Häuser Marke »Selbstbau«

Eine Berliner Genossenschaft bietet seit 1990 niedrige Mieten und Gemeinschaft

  • Jürgen Amendt
  • Lesedauer: 4 Min.

Als Brigitte Riemer das Licht der Welt erblickte, herrschten ringsherum Chaos und Tod. Die 69-Jährige wurde in einer Bombennacht im Luftschutzkeller der heutigen Spittastraße 24 in Berlin-Lichtenberg geboren. Viele Jahre später steht sie vor der Tür zu der Wohnung, in der sie ihre Kindheit verbrachte. Uns, den heutigen Bewohnern, erzählt sie bei Kaffee und Kuchen ihre Geschichte, in der viel vom Leben auf engstem Raum die Rede ist. Unsere vierköpfige Familie verfügt heute über 110 Quadratmeter Wohnfläche. In Brigitte Riemers Kindheit lebten auf dem gleichen Raum zehn Menschen, und mit den meisten von ihnen war sie nicht einmal verwandt. »Es war eine große Gemeinschaft hier im Haus«, erzählt sie.

--- --- ---

§ **ÜBUNGSAUFGABE 1**
Nenne bitte alle Zahlen, die im Absatz des Textes über die Genossenschaft ab „Als Brigitte Riemer“ in Ziffern geschrieben sind.
§ **ÜBUNGSAUFGABE 2**
Schreib den Text über die Genossenschaft weiter, beginnend nach dem Satz „»Es war eine große Gemeinschaft hier im Haus«, erzählt sie.“

§ **DATENZEILEN**
--- --- ---

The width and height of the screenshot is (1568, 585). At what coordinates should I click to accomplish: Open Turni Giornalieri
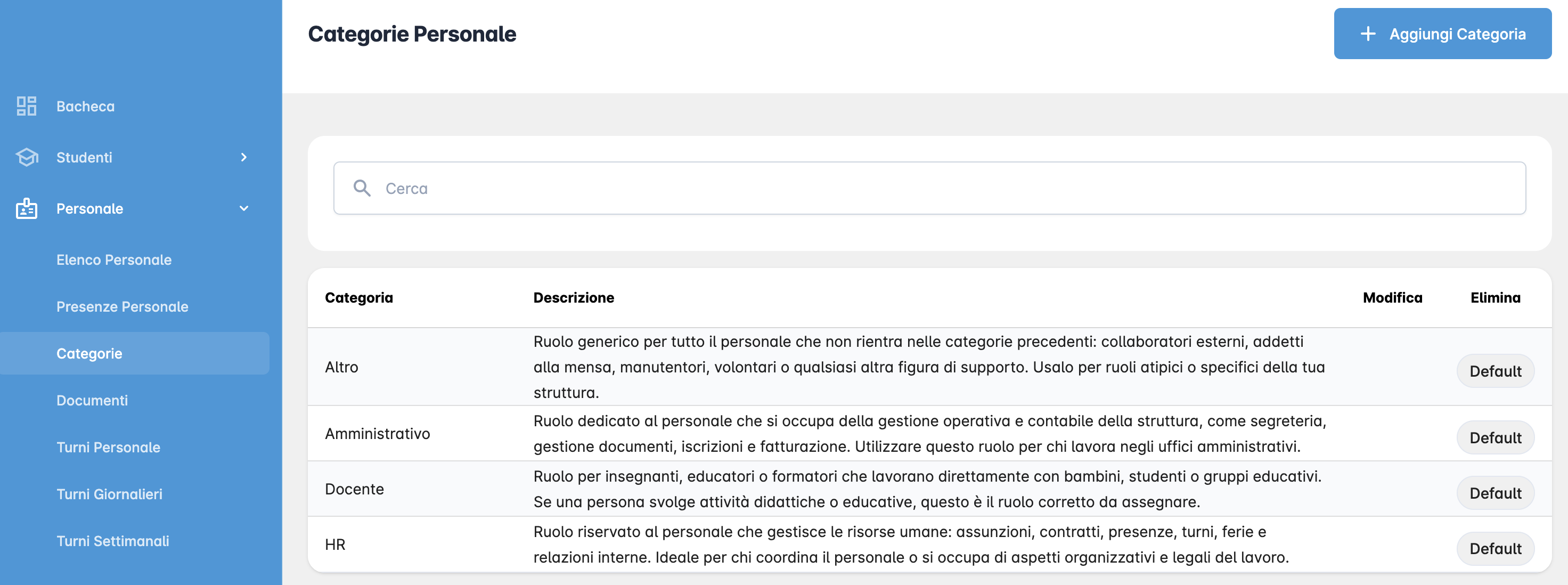pos(110,494)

--- --- ---

§ **ANTWORT 1**
69, 24, 110

§ **ANTWORT 2**
Eine große Gemeinschaft lebt auch heute wieder in dem Gründerzeithaus. Es gehört zur Mietergenossenschaft »Selbstbau«, die im März 1990, also noch zu DDR-Zeiten, im Stadtteil Prenzlauer Berg von Mietern zweier Häuser gegründet wurde. Aus dieser »Keimzelle« entstand nach und nach ein Netzwerk aus mittlerweile 17 Hausprojekten, annähernd 400 Mitgliedern, zahlreichen Gewerbeeinheiten; in den Wohnungen leben heute mehr als 1000 Menschen. Die Kernidee: Mieter kaufen über die Genossenschaft ihre Häuser selbst und sanieren sie, damit sie nicht Investoren in die Hände fallen. Für die Meisten war dabei Muskelkraft das Hauptkapital, denn über eine nennenswerte Menge Geld verfügten nur die Wenigsten.

»Bei der Genossenschaftsgründung haben sich viele noch gefragt, ob es nicht doch besser ist, weiter zur gewöhnlichen Miete zu wohnen«, erzählt Peter Weber, Geschäftsführer und Gründungsmitglied der »Selbstbau e.G.«. Wer sich aber heute im Stadtteil Prenzlauer Berg umschaut, wird feststellen, dass die Entscheidung für eine Genossenschaft die bessere war. Die Nettokaltmieten der »Selbstbau«-Häuser liegen zwischen 2,50 Euro und 5,50 Euro pro Quadratmeter - je nach den Grundstückskaufpreisen, den jeweilig erforderlichen Sanierungskosten und der geleisteten Eigenarbeit der Bewohner. Diese Mieten liegen deutlich unterhalb der aktuellen Vergleichsmieten in Prenzlauer Berg - und sinken sogar noch tendenziell nach Abzahlung des Kauf- und Sanierungskredits.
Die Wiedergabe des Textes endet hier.